▶ _EXERCISE DETAILS_
The records sit below. Return every line in them that holds the word "Pick".

▶ _MATERIAL SUPPLIED_

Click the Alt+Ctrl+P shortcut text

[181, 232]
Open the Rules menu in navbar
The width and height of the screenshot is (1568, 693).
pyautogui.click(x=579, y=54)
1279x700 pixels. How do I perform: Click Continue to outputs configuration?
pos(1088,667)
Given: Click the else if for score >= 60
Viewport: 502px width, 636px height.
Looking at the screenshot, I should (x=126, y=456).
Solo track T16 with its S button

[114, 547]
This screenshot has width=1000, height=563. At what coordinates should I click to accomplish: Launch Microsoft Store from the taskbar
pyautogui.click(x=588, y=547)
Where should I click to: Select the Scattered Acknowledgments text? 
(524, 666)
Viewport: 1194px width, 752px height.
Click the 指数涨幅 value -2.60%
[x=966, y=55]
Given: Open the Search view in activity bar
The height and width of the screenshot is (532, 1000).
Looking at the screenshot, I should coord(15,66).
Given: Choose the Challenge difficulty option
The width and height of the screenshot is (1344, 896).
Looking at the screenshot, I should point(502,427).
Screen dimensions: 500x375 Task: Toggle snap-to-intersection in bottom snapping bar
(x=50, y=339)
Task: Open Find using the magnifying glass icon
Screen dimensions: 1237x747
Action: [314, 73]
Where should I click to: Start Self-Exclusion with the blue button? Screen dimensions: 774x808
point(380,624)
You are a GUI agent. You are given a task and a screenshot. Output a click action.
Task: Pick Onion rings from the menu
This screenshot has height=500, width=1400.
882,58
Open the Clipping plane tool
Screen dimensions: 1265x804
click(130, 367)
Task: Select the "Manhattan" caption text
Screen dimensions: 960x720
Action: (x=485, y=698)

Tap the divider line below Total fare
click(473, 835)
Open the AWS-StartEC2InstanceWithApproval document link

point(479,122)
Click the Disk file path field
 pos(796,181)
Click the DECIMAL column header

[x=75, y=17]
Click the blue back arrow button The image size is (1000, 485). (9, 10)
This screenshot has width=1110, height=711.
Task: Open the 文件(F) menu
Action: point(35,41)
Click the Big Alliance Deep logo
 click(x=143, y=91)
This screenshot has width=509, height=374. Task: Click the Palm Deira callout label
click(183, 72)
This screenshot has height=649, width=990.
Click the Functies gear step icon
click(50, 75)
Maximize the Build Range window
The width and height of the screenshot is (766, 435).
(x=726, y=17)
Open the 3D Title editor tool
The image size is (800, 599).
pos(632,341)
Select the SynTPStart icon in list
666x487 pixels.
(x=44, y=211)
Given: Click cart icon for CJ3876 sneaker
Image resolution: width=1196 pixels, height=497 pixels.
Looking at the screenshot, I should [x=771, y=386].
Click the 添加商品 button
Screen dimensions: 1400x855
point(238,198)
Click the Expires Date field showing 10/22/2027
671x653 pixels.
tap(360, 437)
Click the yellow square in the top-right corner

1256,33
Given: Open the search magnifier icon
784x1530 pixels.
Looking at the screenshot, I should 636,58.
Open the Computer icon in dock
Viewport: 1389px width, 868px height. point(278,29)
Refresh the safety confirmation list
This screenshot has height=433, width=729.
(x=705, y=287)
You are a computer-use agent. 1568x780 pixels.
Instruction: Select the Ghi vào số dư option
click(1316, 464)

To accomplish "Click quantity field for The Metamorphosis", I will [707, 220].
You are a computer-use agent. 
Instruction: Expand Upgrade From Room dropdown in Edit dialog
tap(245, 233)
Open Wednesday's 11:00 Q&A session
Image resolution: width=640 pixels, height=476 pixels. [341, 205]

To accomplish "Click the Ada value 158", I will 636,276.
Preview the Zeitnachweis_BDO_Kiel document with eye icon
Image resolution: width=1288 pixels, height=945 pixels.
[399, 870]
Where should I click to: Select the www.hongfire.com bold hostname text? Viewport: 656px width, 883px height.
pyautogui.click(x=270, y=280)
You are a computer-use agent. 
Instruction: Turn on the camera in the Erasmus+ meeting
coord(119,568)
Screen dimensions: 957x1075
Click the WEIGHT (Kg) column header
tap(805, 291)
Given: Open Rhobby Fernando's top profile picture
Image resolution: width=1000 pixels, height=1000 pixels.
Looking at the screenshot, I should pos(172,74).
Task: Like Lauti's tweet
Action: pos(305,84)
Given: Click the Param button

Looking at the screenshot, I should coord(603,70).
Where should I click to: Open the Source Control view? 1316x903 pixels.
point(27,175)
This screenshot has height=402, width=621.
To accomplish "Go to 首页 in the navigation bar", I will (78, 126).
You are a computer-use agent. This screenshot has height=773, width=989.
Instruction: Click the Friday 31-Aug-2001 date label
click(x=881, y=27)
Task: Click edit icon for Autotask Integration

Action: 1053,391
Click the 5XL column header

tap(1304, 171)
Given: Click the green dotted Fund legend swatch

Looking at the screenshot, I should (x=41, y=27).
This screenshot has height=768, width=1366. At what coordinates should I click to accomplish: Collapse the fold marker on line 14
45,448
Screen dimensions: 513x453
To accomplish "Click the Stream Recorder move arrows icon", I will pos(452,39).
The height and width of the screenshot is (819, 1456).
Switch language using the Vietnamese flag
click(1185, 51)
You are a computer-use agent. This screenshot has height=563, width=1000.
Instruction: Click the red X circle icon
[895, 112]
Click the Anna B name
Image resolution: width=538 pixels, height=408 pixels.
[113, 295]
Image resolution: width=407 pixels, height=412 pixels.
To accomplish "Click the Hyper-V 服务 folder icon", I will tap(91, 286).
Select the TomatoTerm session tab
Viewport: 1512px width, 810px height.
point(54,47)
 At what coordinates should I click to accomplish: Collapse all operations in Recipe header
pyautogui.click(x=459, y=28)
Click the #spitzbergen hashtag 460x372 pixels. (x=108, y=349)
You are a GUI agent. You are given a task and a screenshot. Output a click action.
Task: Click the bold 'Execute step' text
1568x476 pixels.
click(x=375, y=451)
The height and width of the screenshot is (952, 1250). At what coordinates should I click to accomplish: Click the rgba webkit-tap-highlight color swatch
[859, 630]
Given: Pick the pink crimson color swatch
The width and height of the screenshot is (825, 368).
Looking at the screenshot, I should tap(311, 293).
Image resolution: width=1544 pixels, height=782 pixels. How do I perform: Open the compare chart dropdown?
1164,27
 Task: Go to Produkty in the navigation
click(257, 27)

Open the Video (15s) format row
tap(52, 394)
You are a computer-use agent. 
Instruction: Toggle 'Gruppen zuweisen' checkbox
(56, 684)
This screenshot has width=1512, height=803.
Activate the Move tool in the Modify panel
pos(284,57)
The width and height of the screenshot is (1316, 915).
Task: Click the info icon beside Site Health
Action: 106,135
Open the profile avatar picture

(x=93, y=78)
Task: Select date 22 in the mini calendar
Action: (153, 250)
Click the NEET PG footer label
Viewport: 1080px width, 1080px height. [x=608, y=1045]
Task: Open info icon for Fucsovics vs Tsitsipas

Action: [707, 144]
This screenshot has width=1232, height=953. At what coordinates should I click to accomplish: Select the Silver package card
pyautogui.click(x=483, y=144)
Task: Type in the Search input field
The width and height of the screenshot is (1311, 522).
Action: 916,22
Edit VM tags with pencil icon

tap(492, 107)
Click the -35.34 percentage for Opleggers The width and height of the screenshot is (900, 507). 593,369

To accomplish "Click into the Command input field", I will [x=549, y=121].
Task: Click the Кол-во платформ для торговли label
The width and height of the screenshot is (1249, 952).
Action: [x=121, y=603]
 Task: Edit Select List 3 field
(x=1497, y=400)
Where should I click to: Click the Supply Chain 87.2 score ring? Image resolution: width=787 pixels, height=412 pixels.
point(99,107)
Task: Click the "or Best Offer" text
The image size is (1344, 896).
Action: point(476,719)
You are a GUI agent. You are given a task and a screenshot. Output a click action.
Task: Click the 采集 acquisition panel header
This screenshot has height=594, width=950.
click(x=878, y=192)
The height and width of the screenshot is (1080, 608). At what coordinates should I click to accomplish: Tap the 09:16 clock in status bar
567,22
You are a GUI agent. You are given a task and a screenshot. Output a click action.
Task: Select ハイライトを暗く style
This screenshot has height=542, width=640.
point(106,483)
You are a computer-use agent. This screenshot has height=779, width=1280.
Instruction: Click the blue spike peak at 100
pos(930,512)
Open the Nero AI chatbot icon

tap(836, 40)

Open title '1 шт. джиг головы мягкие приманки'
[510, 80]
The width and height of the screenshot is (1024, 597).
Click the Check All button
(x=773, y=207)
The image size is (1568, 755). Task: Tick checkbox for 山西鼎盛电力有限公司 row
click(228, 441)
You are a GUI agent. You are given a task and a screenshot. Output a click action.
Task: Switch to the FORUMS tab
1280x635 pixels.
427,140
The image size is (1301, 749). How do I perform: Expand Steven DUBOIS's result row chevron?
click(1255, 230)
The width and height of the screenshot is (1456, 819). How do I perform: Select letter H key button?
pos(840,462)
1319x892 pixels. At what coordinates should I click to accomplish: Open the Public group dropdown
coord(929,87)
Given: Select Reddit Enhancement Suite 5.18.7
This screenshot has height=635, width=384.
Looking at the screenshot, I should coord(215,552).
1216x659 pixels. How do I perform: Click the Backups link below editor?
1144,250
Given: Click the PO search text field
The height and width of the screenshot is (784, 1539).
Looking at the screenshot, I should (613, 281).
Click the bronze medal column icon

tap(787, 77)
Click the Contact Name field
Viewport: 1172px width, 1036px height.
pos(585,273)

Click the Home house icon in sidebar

▶ _YOUR SOLUTION_
Task: Pick Onion rings from the menu
Given: Pick the pink crimson color swatch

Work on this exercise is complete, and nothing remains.